Juan Arturo Brennan : Vivaldi + Biondi + Genaux

À
Antonio Lucio Vivaldi Calicchio (1678-1741) est né dans le sestiere de Castello et a été baptisé dans la paroisse de San Giovanni in Bragora, Venise. Depuis sa naissance, il souffrait de stretezza di petto (asthme pour nous). Sa vie était en danger et il fut baptisé in extremis. Il a cependant vécu 63 ans. Il a accompli tous les degrés de la carrière sacerdotale : ostiaire, lecteur, exorciste, acolyte, sous-diacre, diacre, prêtre. À l'Ospedale della Pietà de Venise, elle forme un orchestre de jeunes filles qui devient célèbre dans toute l'Europe. En raison de son appréciation pour sa musique, l'empereur Charles VI le fit chevalier de l'Empire austro-hongrois. Le roi Louis XV lui commande la musique de son mariage. Il est mort seul, pauvre et oublié à Vienne. Il a eu des funérailles de pauvre (sans musique) qui ont coûté 19,45 florins.

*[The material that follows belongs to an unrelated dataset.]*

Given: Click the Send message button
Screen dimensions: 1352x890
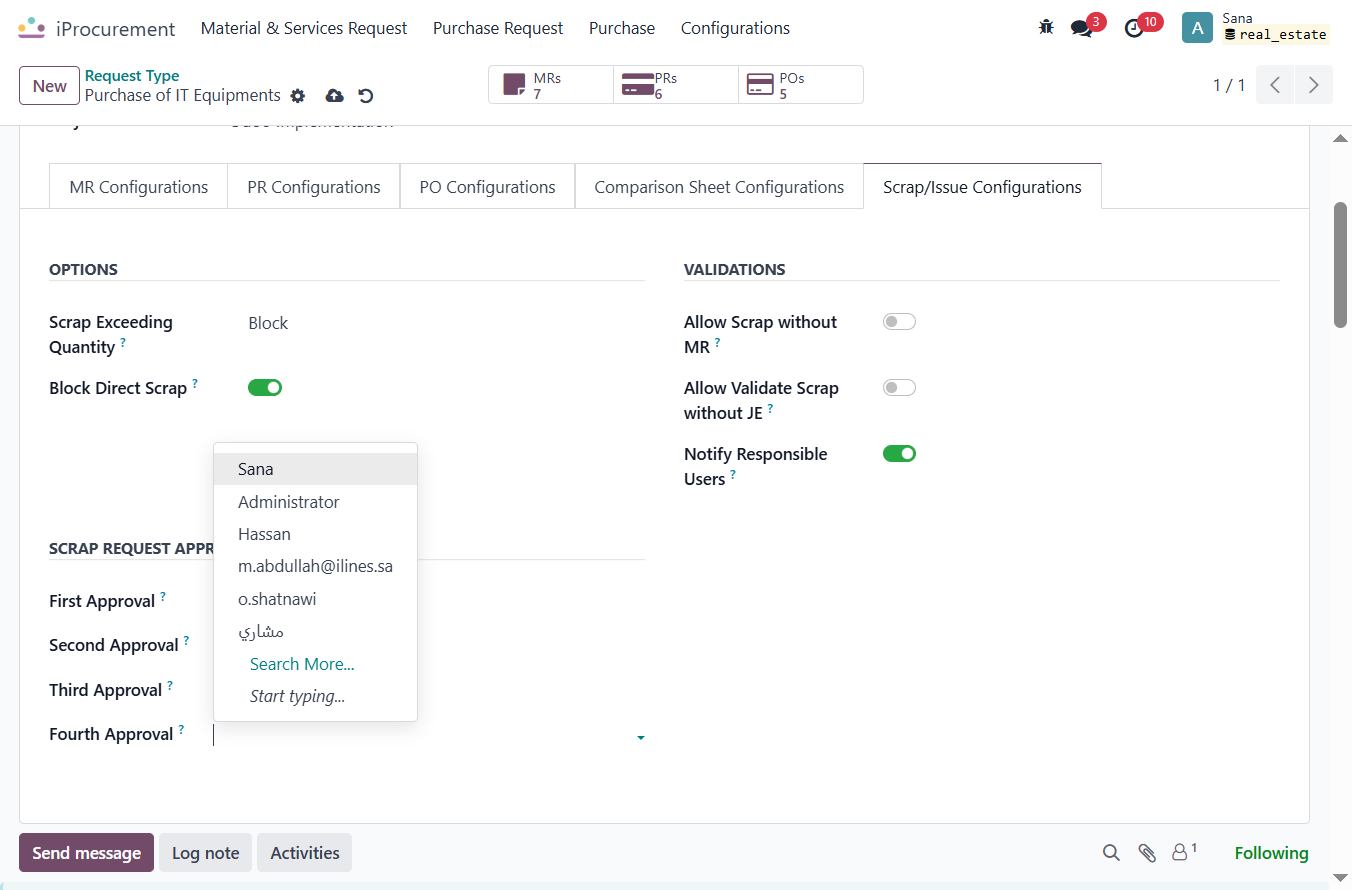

Si j'évoque ces vivaldismes aléatoires, c'est parce qu'il y a quelques jours, l'ensemble exemplaire de musique ancienne Europa Galante s'est produit dans la salle Nezahualcóyotl, dirigé au violon solo par Fabio Biondi, l'un des représentants actuels les plus remarquables de l'art du bon jeu baroque, avec un programme articulé autour de Vivaldi et de sa musique. Ont-ils joué Les Quatre Saisons ? Bien sûr! Et ce fut un plaisir d'écouter attentivement cette version de Biondi et de ses complices. Cette musique peut-elle être qualifiée de bourreau de travail ? Oh oui! Mais c'est un cheval de bataille qu'on ne se lasse jamais d'entendre, encore et encore. Grâce aux paramètres plus modernes d’interprétation de cette musique ancienne (la contradiction apparente n’est qu’un mirage sonore), il est désormais impossible d’entendre deux versions de ces saisons de Vivaldi qui se ressemblent. Avec leur approche particulière de cette musique, Biondi et Europa Galante ont libéré tout l’arsenal des ressources instrumentales dont disposent aujourd’hui les interprètes pour délimiter le discours sonore, ressources particulièrement utiles lorsqu’il s’agit d’une œuvre narrative. Et profitant de la place à l'improvisation qu'offre cette musique (impensable jusqu'à une époque relativement récente), le violoniste et ses disciples ont joyeusement changé les couleurs instrumentales ; Ils décoraient avec intelligence, sans tomber dans les excès bouffons pratiqués par certains de nos musiciens ; Ils se sont laissés aller à jouer ici et là avec le tempo, les pauses, les attaques, les trilles, les glissandi, l'équilibre instrumental, le tout avec le but ultime (très bien atteint) d'honorer le contenu poétique des sonnets de Vivaldi associés à ces quatre concertos, et traduits de manière experte par le violoniste vénitien aux cheveux roux et au gros nez en sons abstraits mais remplis de fantaisie ; c'est-à-dire ce que Vivaldi lui-même appelait invenzione. Biondi et son équipe ont pris d'autres libertés bienvenues, comme donner de l'importance ici et là au clavecin, ou utiliser des notes de passage audacieuses et dissonantes pour souligner certains moments météorologiques particulièrement orageux du récit. En bref, tous les mérites des ensembles dédiés à la création de cette musique dans des interprétations historiquement informées et, bien sûr, avec une qualité d'interprétation irréprochable.